3. Aux termes de l’article R. 441-18 du code de la construction et de l’habitation : « Lorsqu’elle est saisie au titre du III de l’article L. 441-2-3, la commission rend sa décision dans un délai qui ne peut dépasser six semaines. Le préfet propose, dans un délai de six semaines au plus à compter de la décision de la commission, une place dans une structure d’hébergement, un logement de transition, un logement dans un logement-foyer ou une résidence hôtelière à vocation sociale aux personnes désignées par la commission de médiation en application du III ou du IV de l’article L. 441-2-3. (…) ».
4. En l’espèce, il est constant que Mme B… n’a reçu aucune offre d’hébergement adaptée à ses besoins. La circonstance que Mme B… aurait cessé d’appeler le 115 le 20 août 2025 n’est pas par elle-même de nature à délier l’administration de son obligation d’héberger Mme B… et ses trois enfants mineurs. Ainsi, l’administration, en ne proposant pas de solution d’hébergement adaptée aux besoins du demandeur dont le dossier a été reconnu prioritaire et urgent a commis une faute de nature à engager sa responsabilité pour la période du 3 novembre 2023 à la date du présent jugement. Dans les circonstances de l’espèce, il sera fait une juste appréciation des préjudices de Mme B… en condamnant l’Etat à lui verser la somme de 15 000 euros tous intérêts confondus pour la période considérée de laquelle il convient de déduire les provisions déjà versées.

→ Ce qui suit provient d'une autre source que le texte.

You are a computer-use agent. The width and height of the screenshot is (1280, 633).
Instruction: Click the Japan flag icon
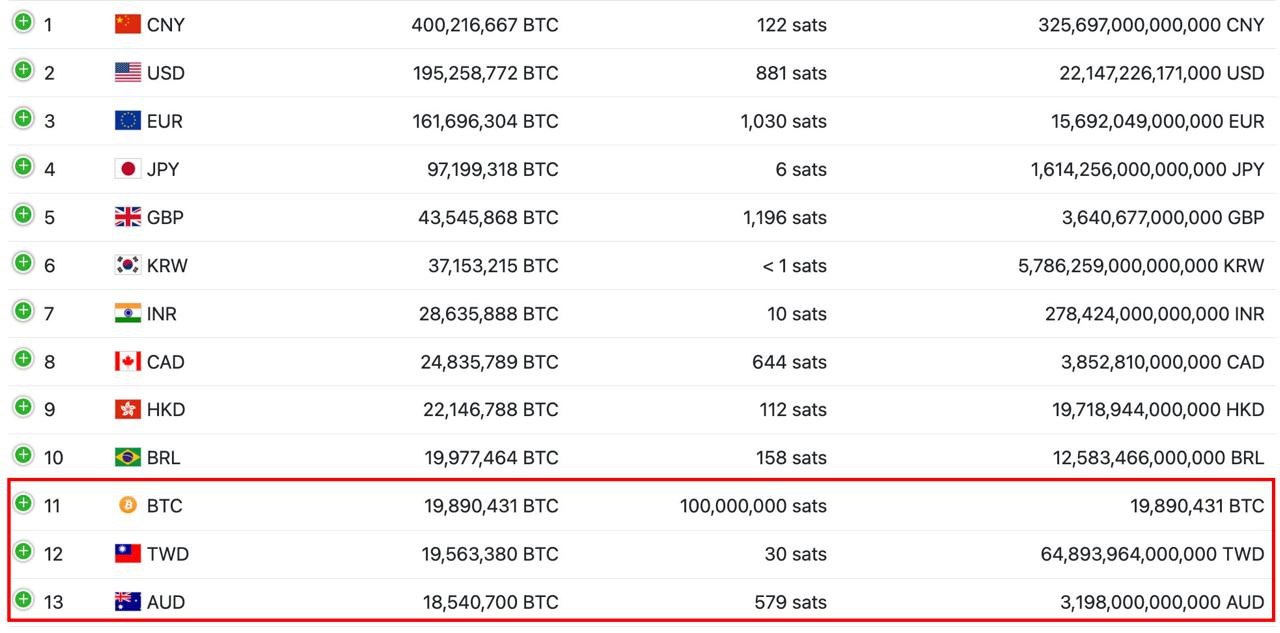click(x=128, y=168)
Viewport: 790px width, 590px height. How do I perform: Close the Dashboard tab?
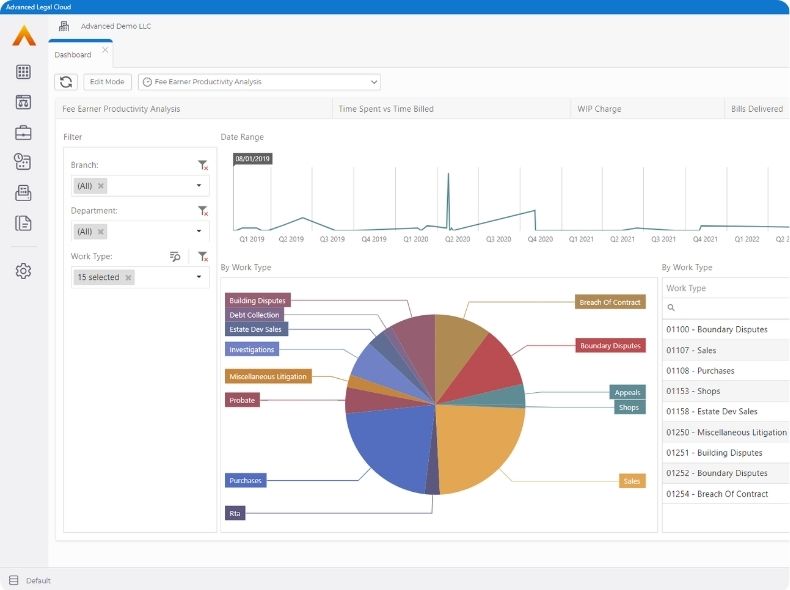point(105,50)
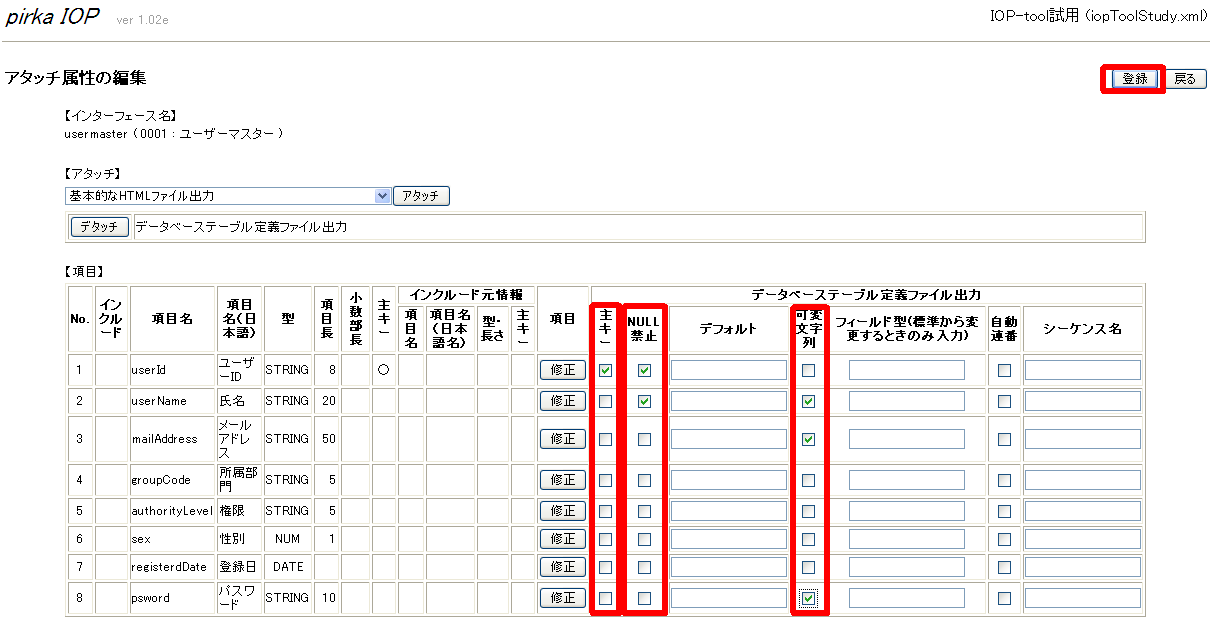Click 修正 button for mailAddress row
The width and height of the screenshot is (1215, 627).
[563, 439]
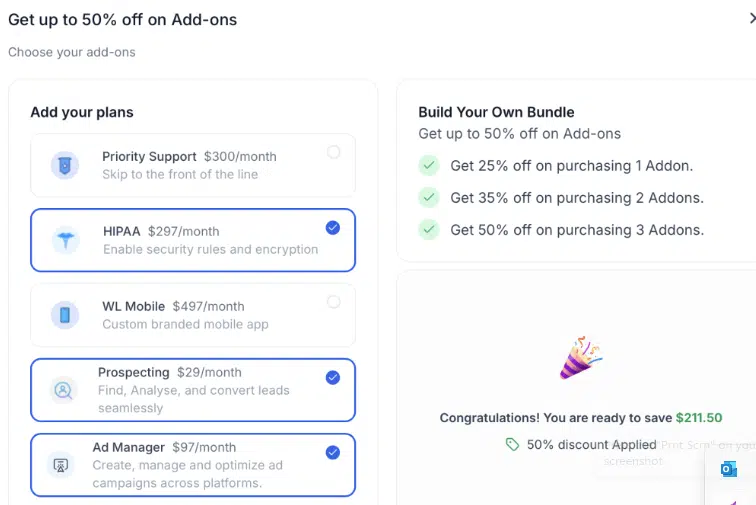Select the WL Mobile add-on checkbox
The height and width of the screenshot is (505, 756).
333,302
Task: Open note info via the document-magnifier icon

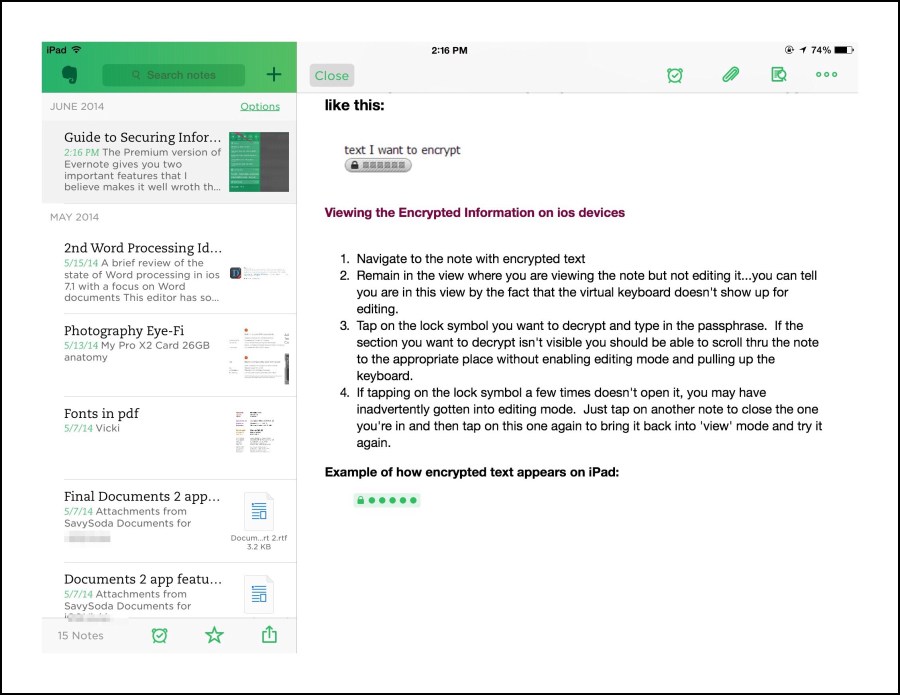Action: pyautogui.click(x=779, y=74)
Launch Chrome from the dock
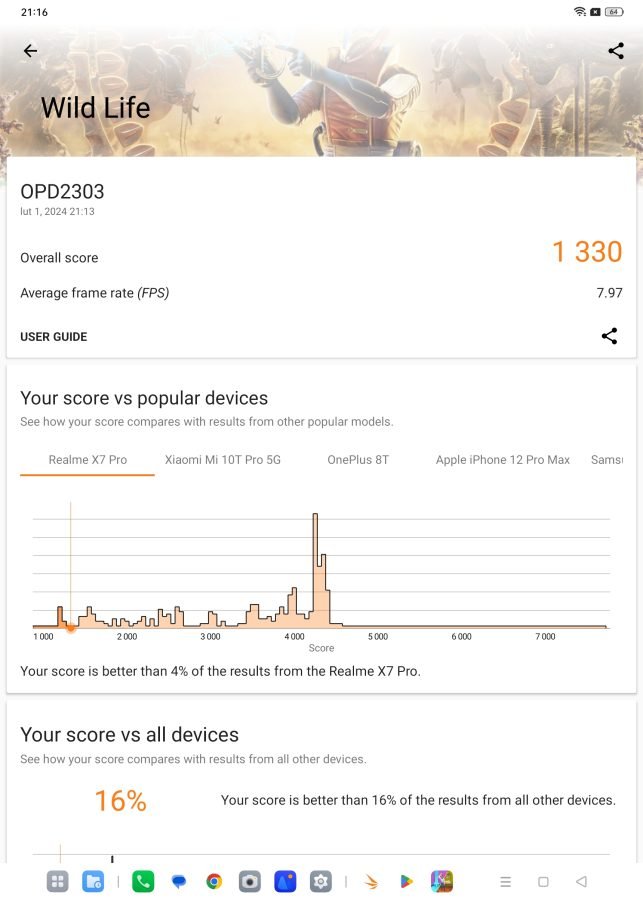643x900 pixels. pyautogui.click(x=214, y=881)
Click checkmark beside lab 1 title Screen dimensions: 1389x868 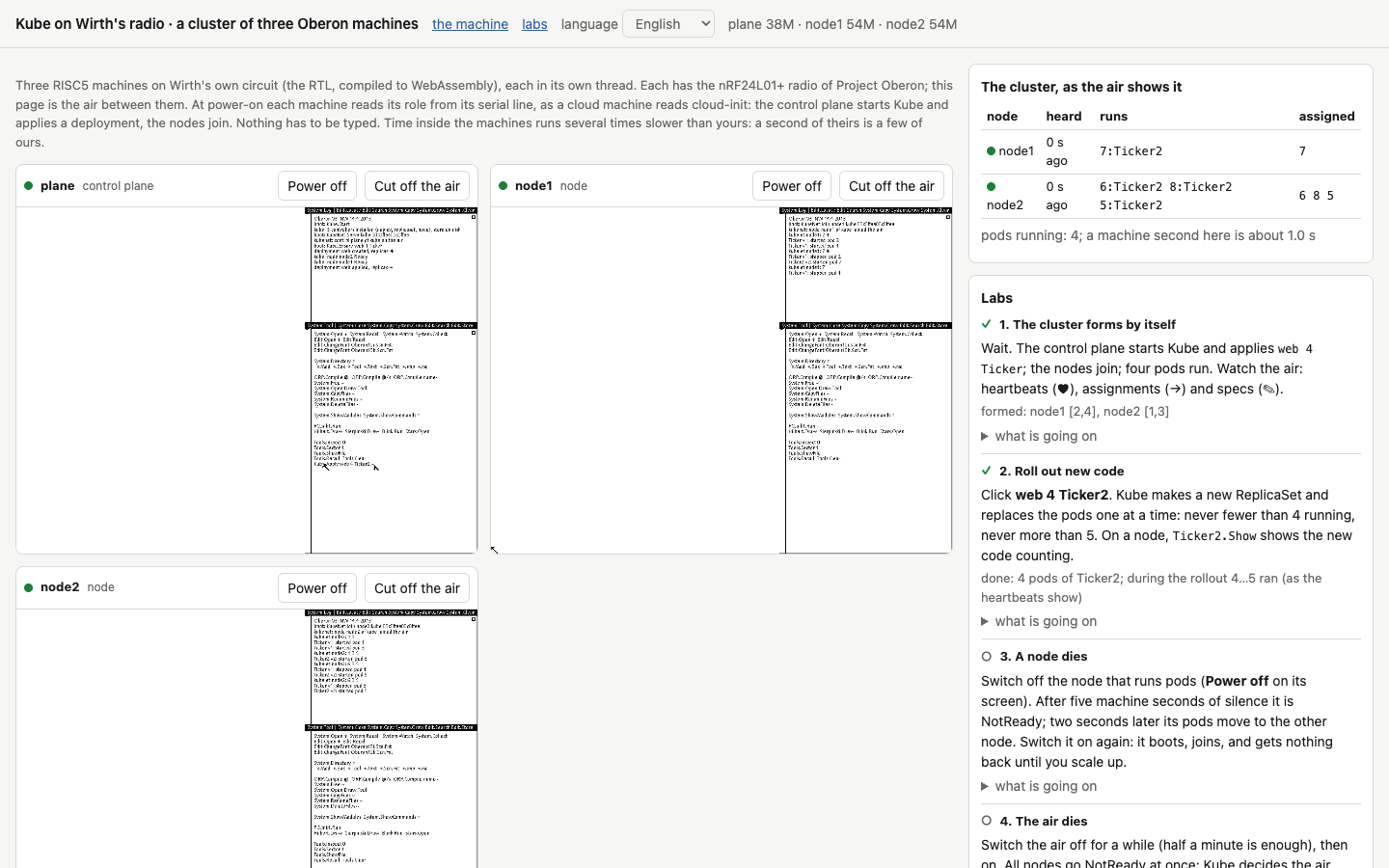tap(986, 324)
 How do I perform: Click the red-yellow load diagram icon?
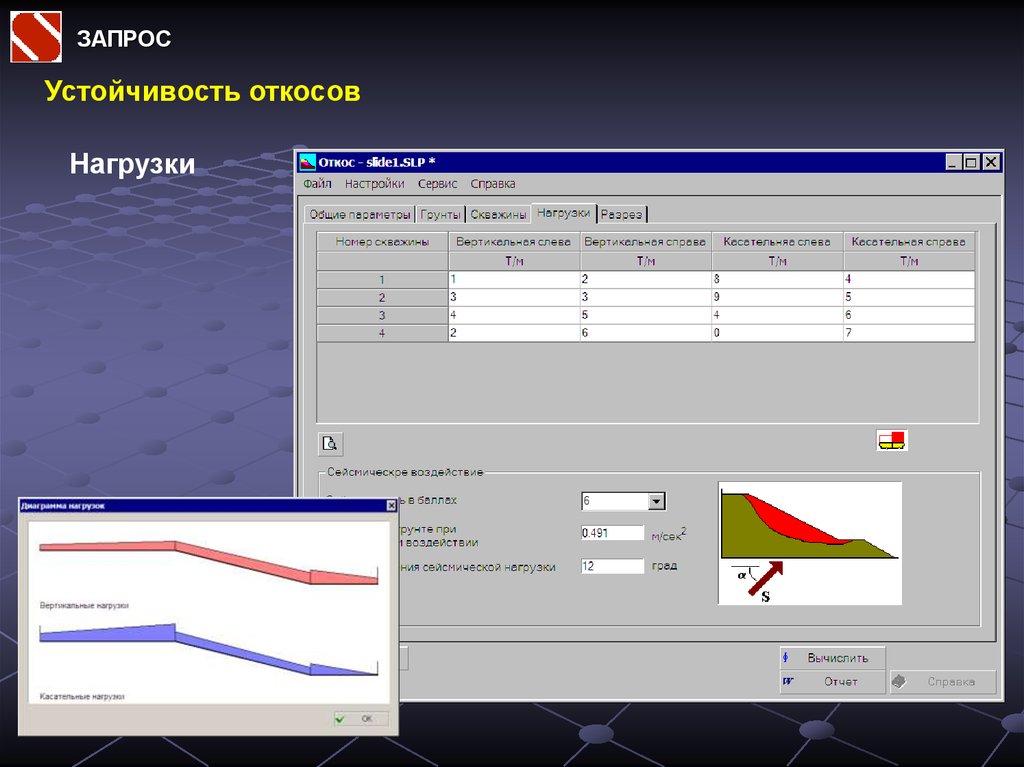891,440
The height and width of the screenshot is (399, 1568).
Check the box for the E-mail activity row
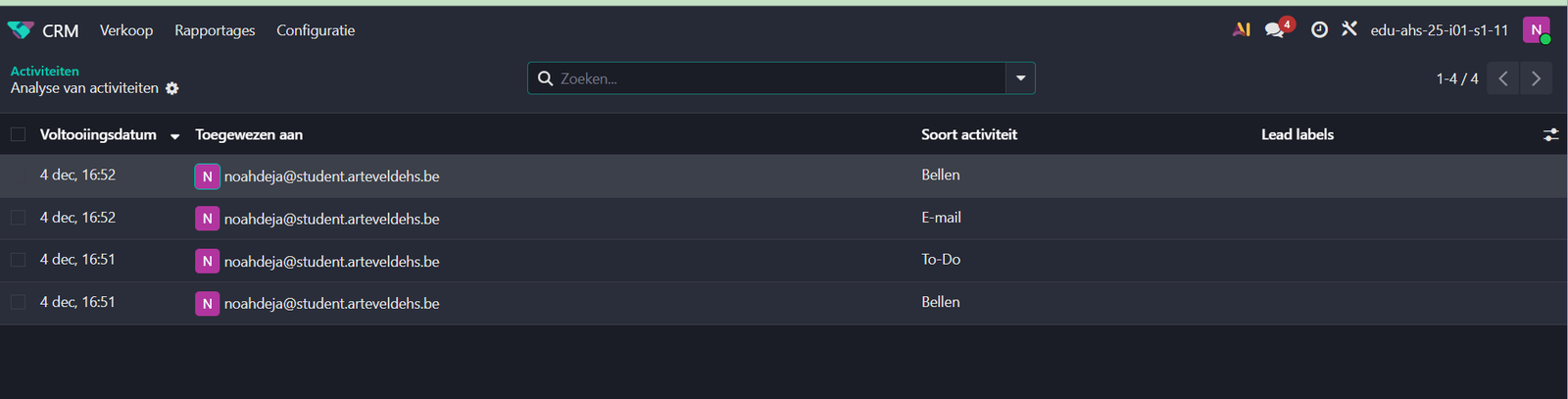click(x=18, y=218)
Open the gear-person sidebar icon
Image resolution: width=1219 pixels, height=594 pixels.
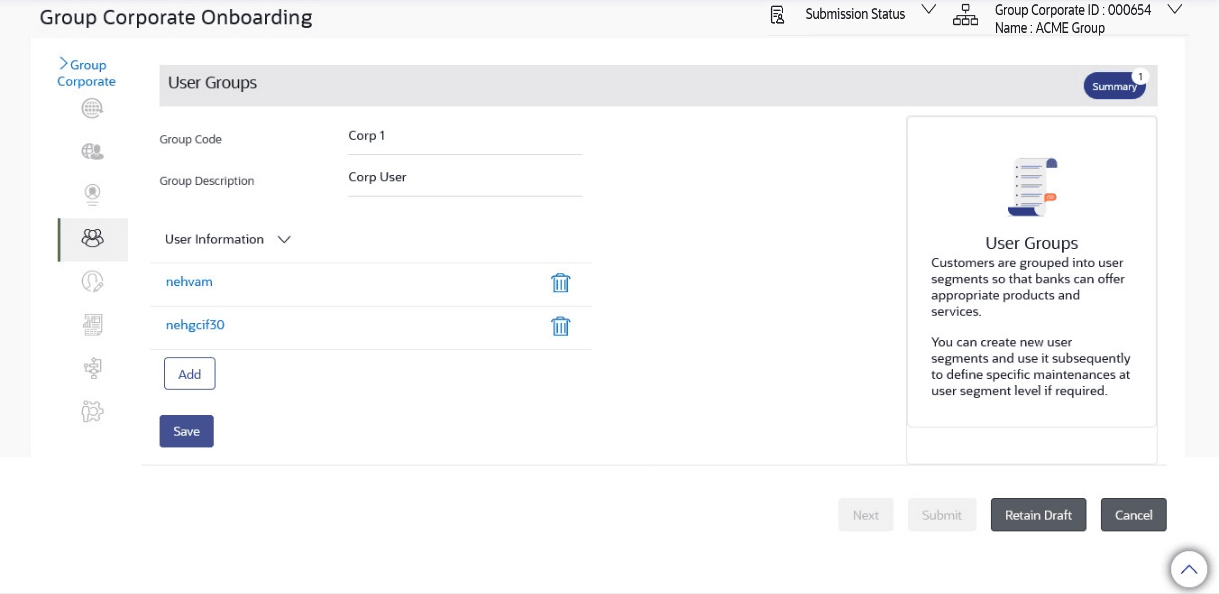(92, 411)
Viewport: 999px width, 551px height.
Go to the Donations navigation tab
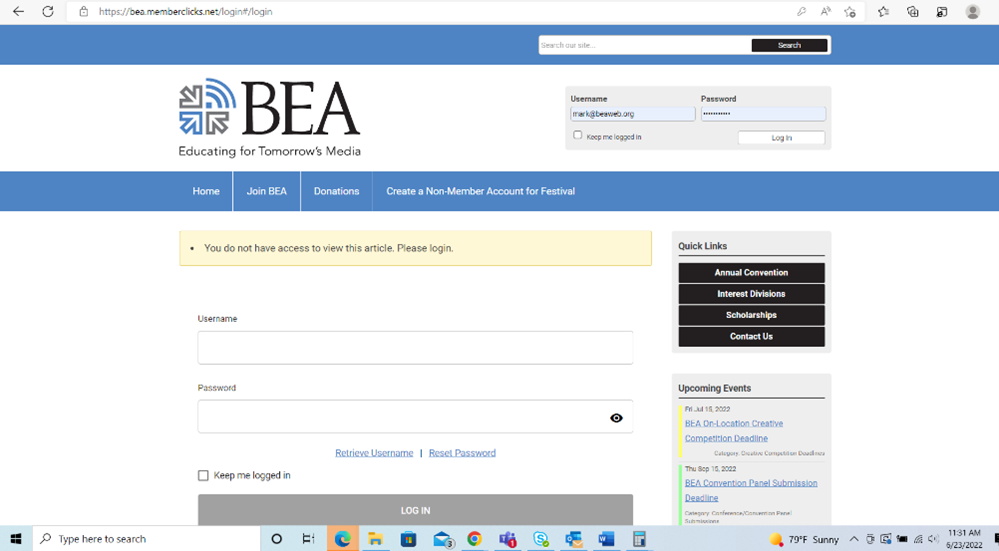336,191
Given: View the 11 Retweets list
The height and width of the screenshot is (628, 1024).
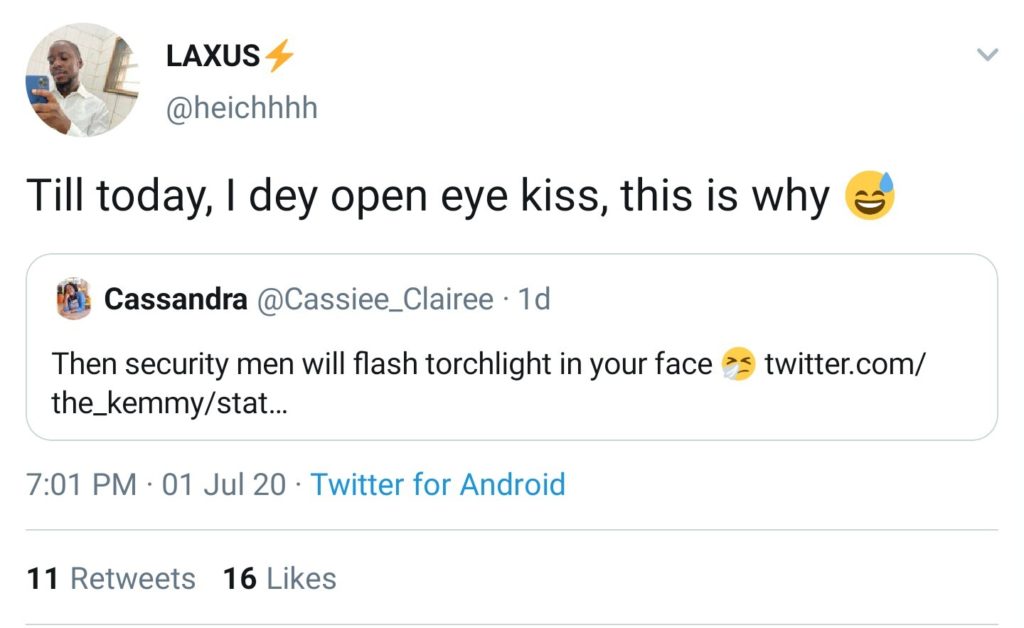Looking at the screenshot, I should pyautogui.click(x=111, y=578).
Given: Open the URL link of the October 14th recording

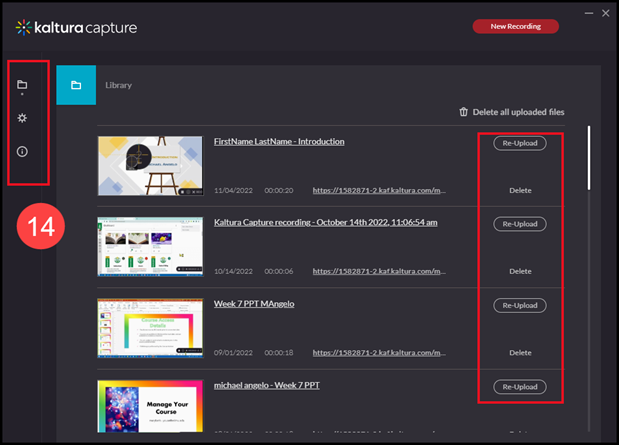Looking at the screenshot, I should point(379,271).
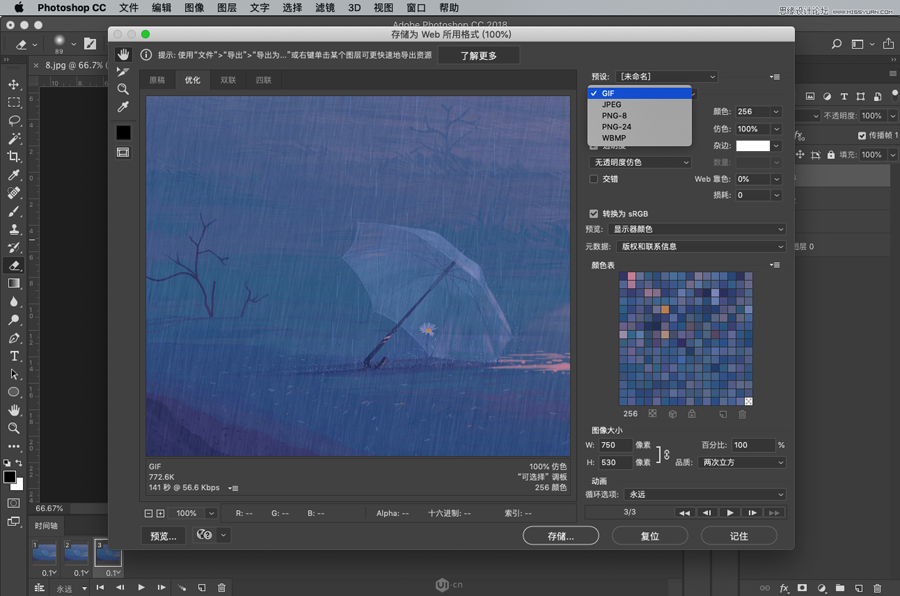Image resolution: width=900 pixels, height=596 pixels.
Task: Click the constrain proportions link icon
Action: 668,454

Sur les frais liés au litige :
5. Il y a lieu, dans les circonstances de l’espèce, sous réserve que Me Miran, avocate du requérant, renonce à percevoir la somme correspondant à la part contributive de l’Etat à l’aide juridictionnelle, de mettre à la charge de l’Etat le versement à Me Miran de la somme de 1 000 euros en application de l’article 37 de la loi du 10 juillet 1991.
D E C I D E :
Article 1er : L’Etat est condamné à verser à Mme B… la somme de 15 000 euros tous intérêts compris de laquelle il convient de déduire les provisions déjà versées.
Article 2 : L’Etat versera à Me Miran une somme de 1 000 euros en application des dispositions de l’article 37 de la loi du 10 juillet 1991, sous réserve que Me Miran renonce à percevoir la somme correspondant à la part contributive de l’Etat.
Article 3 : Le surplus des conclusions de la requête est rejeté.
Article 4 : Le présent jugement sera notifié à Mme C… B…, à Me Miran et au ministre de la ville et du logement.
Copie en sera adressée à la préfète de l’Isère.
Rendu public par mise à disposition au greffe le 23 février 2026.
Le président,
J-P. A…
La greffière,
A. ZANON
La République mande et ordonne au ministre de la ville et du logement en ce qui le concerne ou à tous commissaires de justice à ce requis en ce qui concerne les voies de droit commun contre les parties privées, de pourvoir à l’exécution de la présente décision.